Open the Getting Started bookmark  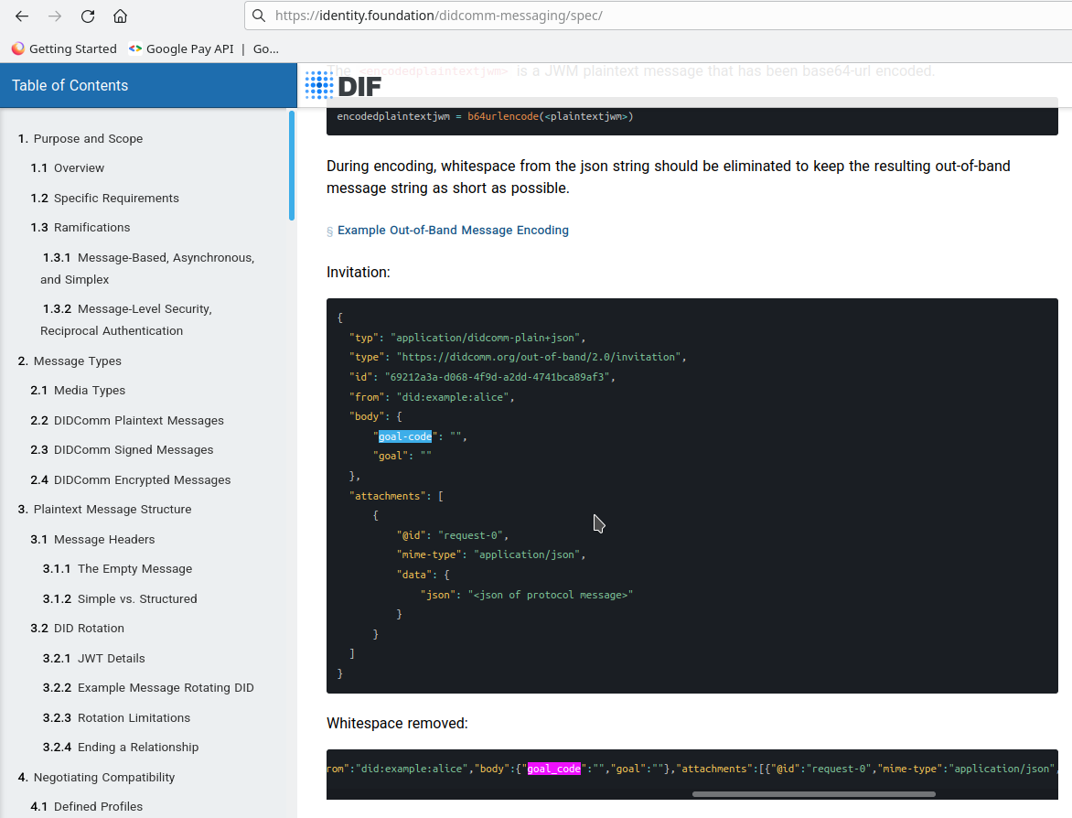(63, 48)
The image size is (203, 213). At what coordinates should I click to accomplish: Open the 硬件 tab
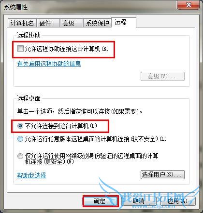pyautogui.click(x=48, y=23)
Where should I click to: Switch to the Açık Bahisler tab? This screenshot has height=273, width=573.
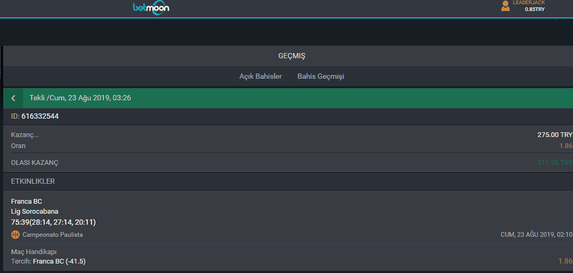point(261,77)
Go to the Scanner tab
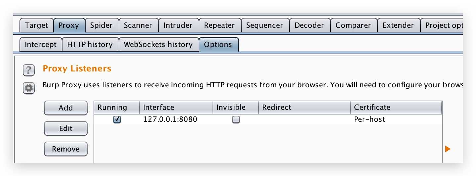The image size is (476, 176). point(138,25)
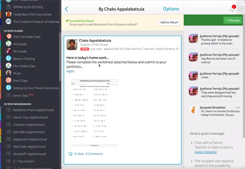
Task: Open the 0 Comments link
Action: pyautogui.click(x=94, y=154)
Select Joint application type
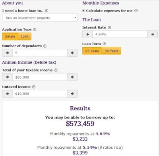Viewport: 159px width, 156px height. pyautogui.click(x=25, y=37)
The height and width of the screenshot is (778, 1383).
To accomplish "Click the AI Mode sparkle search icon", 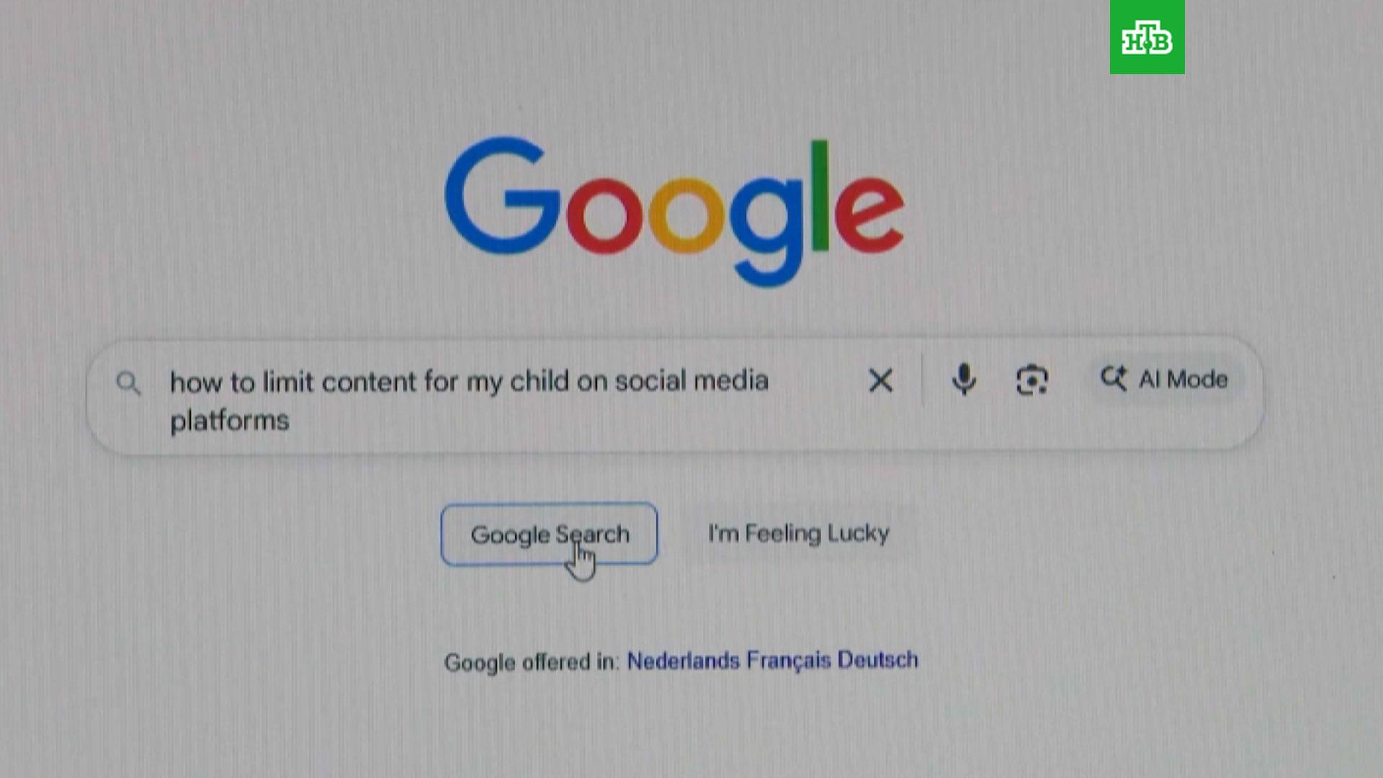I will [x=1113, y=378].
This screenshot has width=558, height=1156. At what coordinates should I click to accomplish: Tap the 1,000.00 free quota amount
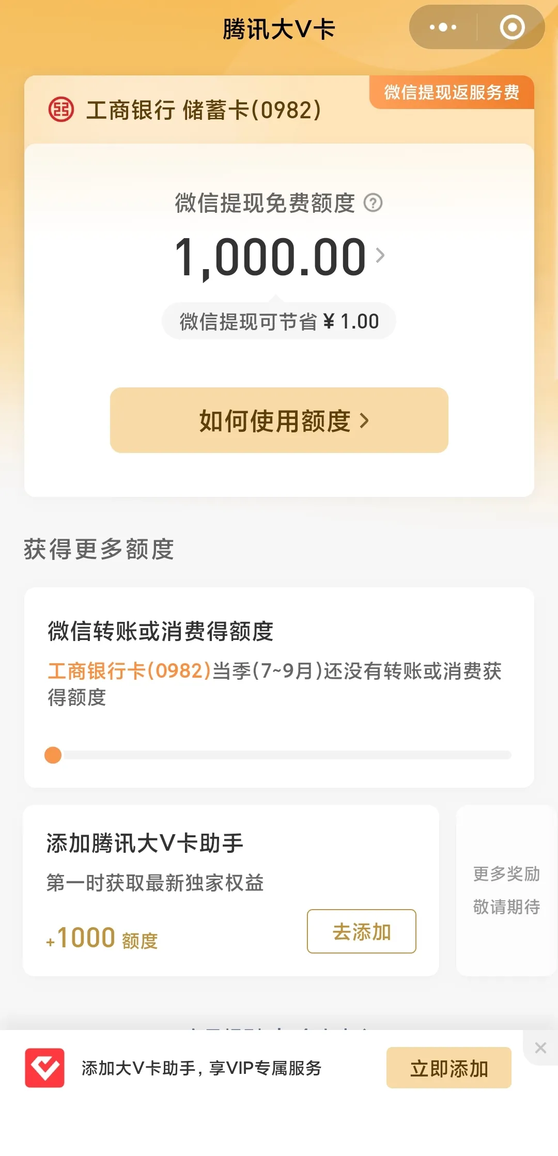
__________________________________________________
*YOUR GOAL*: Go back to the listing above and write out the lines starting at the one with "The image size is (203, 213)." and ending at the one with "The height and", inclusive, exactly and without pictures.

*ANSWER SPACE*:
The image size is (203, 213). At what coordinates should I click to accomplish: Open the 硬件 tab
pyautogui.click(x=48, y=23)
Where should I click to: Switch to the Açık Bahisler tab? This screenshot has height=273, width=573.
point(261,77)
Go to the Scanner tab
The image size is (476, 176). point(138,25)
Task: Open the 0 Comments link
Action: pyautogui.click(x=94, y=154)
Select Joint application type
Viewport: 159px width, 156px height. pyautogui.click(x=25, y=37)
The height and width of the screenshot is (778, 1383).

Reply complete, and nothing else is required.